> [FRAGMENTO PROPORCIONADO]
▼

Si en la visión de Eric Hobsbawm el siglo xx fue breve y perturbado, marcado por la revolución rusa y por el ocaso del imperio bolchevique, el tránsito del Estado a la Unión es el follow-up de un long nineteenth century (p. 17) cuya marca es la perpetuación del capitalismo burgués como única regla admisible. Las ideas liberal-capitalistas se vuelven referencia general para una sociedad que pretende guardar la hegemonía de los pocos aun cuando —convertido el mundo entero en un campo de batalla— los efectos del silenciamiento del conflicto pongan en peligro la supervivencia del conjunto. La trayectoria de Alemania entre las guerras mundiales es paradigmática a este respecto: frente al avance de las masas y al crecimiento del espectro comunista, la antigua alianza entre la old élite campesina y los grandes burgueses que había formado el pedestal político, económico y social del Reich prusiano adquirió nuevo vigor y sirvió de base para el giro autoritario que llevaría al nacional-socialismo.
Queda, así, asentada la más despiadada de las premisas: el matadero de la democracia de Weimar fue provocado conscientemente por una anti-democratic and embittered ruling class (p. 21), y, tras acabar con el nazismo, serían precisamente sus mismos protagonistas quienes darían vida al proyecto europeo. Así las cosas, el ideal de pacificación posnacional asumido por una Europa en busca de resurrección de las cenizas de los totalitarismos no sería otra cosa que una nueva estrategia —más digna, pero no necesariamente más abierta a la democracia real— para la protección de los mismos intereses.
Por mucho que pueda sorprender, este cuento tan desagradable no es inédito: ya algunos de los intelectuales más sutiles, y atrevidos, de los años veinte y treinta se habían dado cuenta de las incongruencias de Weimar y de las tentaciones autoritarias que acechaban en sus filas. En el campo económico, el austriaco Ludwig von Mises anticipó que, a pesar de su ferocidad antilibertaria, el fascismo sería celebrado como salvador de Europa del espectro del socialcomunismo. En el campo del derecho público, Hermann Heller habló abiertamente de «liberalismo autoritario» —intolerante de las diversidades, impaciente de los debates parlamentarios, y profundamente atemorizado del gobierno de las masas (p. 25)— al señalar el tránsito weimariano de una democracia parlamentaria a un presidencialismo autoritario, vehículo y garantía del triunfo del ordoliberalismo.

▲

[Líneas de datos]
▼

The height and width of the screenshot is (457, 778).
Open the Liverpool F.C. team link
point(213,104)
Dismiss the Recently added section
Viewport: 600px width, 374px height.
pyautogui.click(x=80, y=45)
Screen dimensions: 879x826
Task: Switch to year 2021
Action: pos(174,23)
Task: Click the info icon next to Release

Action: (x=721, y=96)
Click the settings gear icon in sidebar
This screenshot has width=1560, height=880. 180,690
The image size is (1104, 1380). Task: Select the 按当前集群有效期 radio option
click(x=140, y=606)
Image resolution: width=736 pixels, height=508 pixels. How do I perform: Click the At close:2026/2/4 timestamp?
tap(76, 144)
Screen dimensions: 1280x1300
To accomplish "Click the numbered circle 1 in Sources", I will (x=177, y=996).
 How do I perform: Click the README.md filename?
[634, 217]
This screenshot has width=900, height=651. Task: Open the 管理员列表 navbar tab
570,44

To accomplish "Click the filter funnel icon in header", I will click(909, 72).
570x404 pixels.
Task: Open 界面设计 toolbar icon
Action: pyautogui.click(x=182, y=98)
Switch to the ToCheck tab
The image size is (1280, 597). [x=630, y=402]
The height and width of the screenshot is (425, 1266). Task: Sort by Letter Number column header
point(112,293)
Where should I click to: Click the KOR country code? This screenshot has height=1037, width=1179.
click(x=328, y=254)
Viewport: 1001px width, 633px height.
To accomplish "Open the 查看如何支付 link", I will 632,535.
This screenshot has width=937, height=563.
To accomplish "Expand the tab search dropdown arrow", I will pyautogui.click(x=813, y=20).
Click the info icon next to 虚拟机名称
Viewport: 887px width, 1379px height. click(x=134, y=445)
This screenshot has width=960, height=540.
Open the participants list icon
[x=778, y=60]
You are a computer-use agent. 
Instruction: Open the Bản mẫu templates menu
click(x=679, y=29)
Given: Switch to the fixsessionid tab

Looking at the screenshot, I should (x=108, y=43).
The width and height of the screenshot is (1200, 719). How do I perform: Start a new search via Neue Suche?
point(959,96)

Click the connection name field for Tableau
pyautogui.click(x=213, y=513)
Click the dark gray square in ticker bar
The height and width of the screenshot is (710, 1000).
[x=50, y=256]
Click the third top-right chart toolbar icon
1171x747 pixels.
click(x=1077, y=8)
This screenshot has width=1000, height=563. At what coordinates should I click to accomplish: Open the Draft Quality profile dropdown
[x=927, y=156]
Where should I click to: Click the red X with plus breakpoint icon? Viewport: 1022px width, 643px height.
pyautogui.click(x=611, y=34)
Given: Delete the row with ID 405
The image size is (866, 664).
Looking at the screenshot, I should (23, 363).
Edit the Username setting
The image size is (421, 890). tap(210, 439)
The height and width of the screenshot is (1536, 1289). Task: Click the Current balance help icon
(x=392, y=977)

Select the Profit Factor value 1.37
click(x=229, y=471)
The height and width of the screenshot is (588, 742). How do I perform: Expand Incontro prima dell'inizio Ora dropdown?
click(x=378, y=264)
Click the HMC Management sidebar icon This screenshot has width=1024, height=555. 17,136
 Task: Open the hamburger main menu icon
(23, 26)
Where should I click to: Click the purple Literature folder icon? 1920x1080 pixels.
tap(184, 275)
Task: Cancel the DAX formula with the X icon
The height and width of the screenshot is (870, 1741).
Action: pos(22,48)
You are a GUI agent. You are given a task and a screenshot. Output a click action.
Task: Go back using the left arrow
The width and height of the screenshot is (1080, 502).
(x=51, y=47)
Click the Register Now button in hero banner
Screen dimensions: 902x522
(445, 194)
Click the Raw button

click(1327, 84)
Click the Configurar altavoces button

▲

> [ACCIONES REQUERIDAS]
1. ¿Qué personas se mencionan por su nombre en el fragmento sobre Weimar y el liberalismo autoritario? Enuméralas todas.
2. Reproduce del fragmento sobre Weimar y el liberalismo autoritario el pasaje que va desde "Queda, así, asentada" hasta "los mismos intereses.", ambos incluidos.

> [RESULTADOS POR TAREA]
1. Eric Hobsbawm, Ludwig von Mises y Hermann Heller.

2.
Queda, así, asentada la más despiadada de las premisas: el matadero de la democracia de Weimar fue provocado conscientemente por una anti-democratic and embittered ruling class (p. 21), y, tras acabar con el nazismo, serían precisamente sus mismos protagonistas quienes darían vida al proyecto europeo. Así las cosas, el ideal de pacificación posnacional asumido por una Europa en busca de resurrección de las cenizas de los totalitarismos no sería otra cosa que una nueva estrategia —más digna, pero no necesariamente más abierta a la democracia real— para la protección de los mismos intereses.